## Exercise set
1. Name each theme that the post below about DeLillo interviews gives as one the interview takes up.
2. According to the post below about DeLillo interviews, in what year did The New York Times publish the interview?

## Document excerpt
● ● ● ● ● ● ●
Thursday, September 13, 2012

DeLillo Interviews

In 1987, The New York Times published the following interview with DeLillo, which I like for a few reasons. It is straight to the point, and it discusses his work thematically (death, theater, culture, illusion v. reality, hospitals/motels, and television). And, as always, DeLillo here offers insights into his own work.

His comments on the relationship between death and theater are particularly interesting:

And I began to sense a connection, almost a metaphysical connection, between the craft of acting and the fear we all have of dying. It seemed to me that actors are a kind of model for the ways in which we hide from the knowledge we inevitably possess of our final extinction.

[...] I can't imagine a culture more steeped in the idea of death. I can't imagine what it's like to grow up in America today.

He always provides a few valuable notes about The Day Room, the highlights of which I have reproduced below:

But it's not the kind of play one can easily discuss because it doesn't involve interrelationships between characters--it involves a sense of theater, and of acting, and of human identity.
● ● ● ● ● ● ●
## Information provided
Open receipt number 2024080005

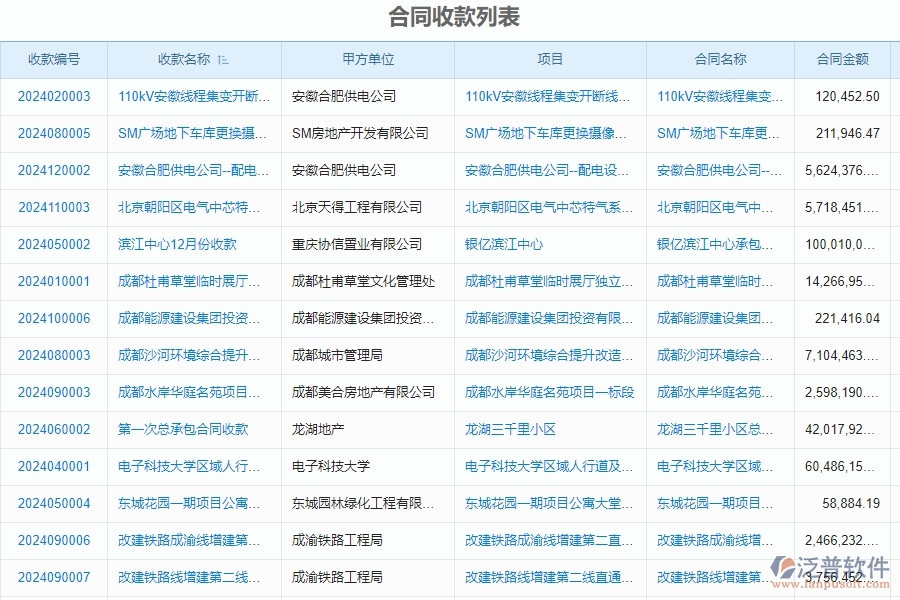(54, 133)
● ● ● ● ● ● ●
## Solved problems
1. death, theater, culture, illusion v. reality, hospitals/motels, television

2. 1987